Une biographie et le récit d’une rencontre. Des lieux de sa vie, Darrieussecq décrit d’abord la maison de Worpswede où vivaient Paula et son mari Otto, « les Modersohn-Becker ». On y montre trois pièces et sur un chevalet, « une reproduction de son dernier tableau, un bouquet de tournesols et de roses trémières » - « Elle ne peignait pas que des fleurs. »

« L’horreur est là avec la splendeur, n’éludons pas, l’horreur de cette histoire, si une vie est une histoire : mourir à trente et un ans avec une œuvre devant soi et un bébé de dix-huit jours. » On peut voir sa tombe dans ce village, « horrible », écrit-elle, où un ami a sculpté une femme à demi nue, un bébé assis sur son ventre.

Plutôt qu’un récit linéaire, Marie Darrieussecq a opté pour des séquences de quelques lignes, une vingtaine au maximum ; les blancs sont comme des silences, des respirations, parfois des arrêts sur images. Elle cite de nombreux extraits du journal de Paula et de sa correspondance avec Clara Westhoff, sa meilleure amie, avec sa mère, ses amis.

A seize ans, la troisième des six enfants Becker (le septième est mort petit) est envoyée en Angleterre « pour apprendre à tenir un ménage » ; elle rentre plus tôt que prévu. « Un oncle lui a laissé un petit pécule, elle s’installe à Worpswede, et investit dans Mackensen dont les cours sont réputés. » Sa peinture ne va « pas tellement » plaire aux « aux délicats paysagistes » de cette communauté de peintres et encore moins à la critique lors de sa première exposition à Brême en 1899.

Paula voit à Brême les premiers tableaux d’Otto Modersohn, qui a onze ans et dix-sept centimètres de plus qu’elle et l’attire beaucoup. Il est marié à « une petite femme intuitive et sensible ». En 1900, elle va à Paris, s’inscrit à l’Académie Colarossi et suit des cours d’anatomie à l’Ecole des Beaux-Arts qui vient de s’ouvrir aux filles. A l’époque, cela suffit pour être considérée comme une fille « perdue ». De plus, on attend d’elles « de jolis tableaux séduisants, quand les hommes ont le droit de faire voyou », raconte une étudiante anglaise de l’époque.

Une petite chambre boulevard Raspail. Clara Westhoff, qui étudie chez Rodin, est sa voisine. Paula va au Louvre, dans les galeries, découvre « une simplicité nouvelle : Cézanne », se promène « beaucoup et partout ». « Mlle Becker » gagne le concours de l’Académie, écrit longuement à Modersohn. Ils devraient venir à Paris, voir l’Exposition universelle qui l’enchante, « vite, avant qu’il ne fasse trop chaud ». Otto arrive le 11 juin, rentre chez lui le 14, sa femme vient de mourir. Paula rentre aussi.
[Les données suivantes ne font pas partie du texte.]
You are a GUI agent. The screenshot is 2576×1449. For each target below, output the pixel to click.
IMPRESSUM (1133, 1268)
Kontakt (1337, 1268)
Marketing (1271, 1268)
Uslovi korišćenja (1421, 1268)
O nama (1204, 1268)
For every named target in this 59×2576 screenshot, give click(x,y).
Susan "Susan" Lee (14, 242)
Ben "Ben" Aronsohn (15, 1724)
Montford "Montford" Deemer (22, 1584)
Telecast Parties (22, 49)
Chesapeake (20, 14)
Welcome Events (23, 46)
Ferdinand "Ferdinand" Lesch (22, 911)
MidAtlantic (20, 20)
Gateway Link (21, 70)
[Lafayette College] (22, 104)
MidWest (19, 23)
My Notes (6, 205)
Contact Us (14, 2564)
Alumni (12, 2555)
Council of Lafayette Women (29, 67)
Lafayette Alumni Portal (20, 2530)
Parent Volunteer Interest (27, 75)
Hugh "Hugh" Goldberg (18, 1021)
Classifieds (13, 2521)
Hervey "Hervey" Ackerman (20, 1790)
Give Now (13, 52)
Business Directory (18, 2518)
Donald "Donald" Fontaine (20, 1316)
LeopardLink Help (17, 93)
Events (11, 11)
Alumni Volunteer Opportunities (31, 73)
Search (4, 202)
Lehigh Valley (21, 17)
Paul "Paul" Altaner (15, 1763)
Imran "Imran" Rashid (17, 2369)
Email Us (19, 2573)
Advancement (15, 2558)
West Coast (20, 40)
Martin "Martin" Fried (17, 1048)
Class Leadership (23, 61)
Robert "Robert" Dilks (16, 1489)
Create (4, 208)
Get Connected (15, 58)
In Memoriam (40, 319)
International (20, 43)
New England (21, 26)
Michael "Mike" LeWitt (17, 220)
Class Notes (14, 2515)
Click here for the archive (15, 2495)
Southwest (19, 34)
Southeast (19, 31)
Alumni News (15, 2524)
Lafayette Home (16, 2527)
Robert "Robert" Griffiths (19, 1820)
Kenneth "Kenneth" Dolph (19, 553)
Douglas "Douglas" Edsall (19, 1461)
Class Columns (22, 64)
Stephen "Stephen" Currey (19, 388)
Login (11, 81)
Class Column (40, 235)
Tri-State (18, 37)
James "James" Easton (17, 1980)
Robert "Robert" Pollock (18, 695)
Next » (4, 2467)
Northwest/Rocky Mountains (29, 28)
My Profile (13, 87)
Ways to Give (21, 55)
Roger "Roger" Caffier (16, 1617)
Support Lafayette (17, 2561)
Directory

En septembre 1900, Rilke rend visite à son ami Vogeler, un événement pour la colonie de Worpswede, une douzaine d’artistes. La plupart sont de la région, ils aiment ce paysage plat et les paysans pauvres et pieux – « c’est authentique ». Dans la monographie qu’il leur consacrera, Rilke ne mentionne pas Paula, rencontrée là quand ils ont vingt-quatre ans tous les deux, en même temps que Clara qu’il a prise pour sa sœur. Entre les deux, son cœur va balancer. Il aime la compagnie des femmes.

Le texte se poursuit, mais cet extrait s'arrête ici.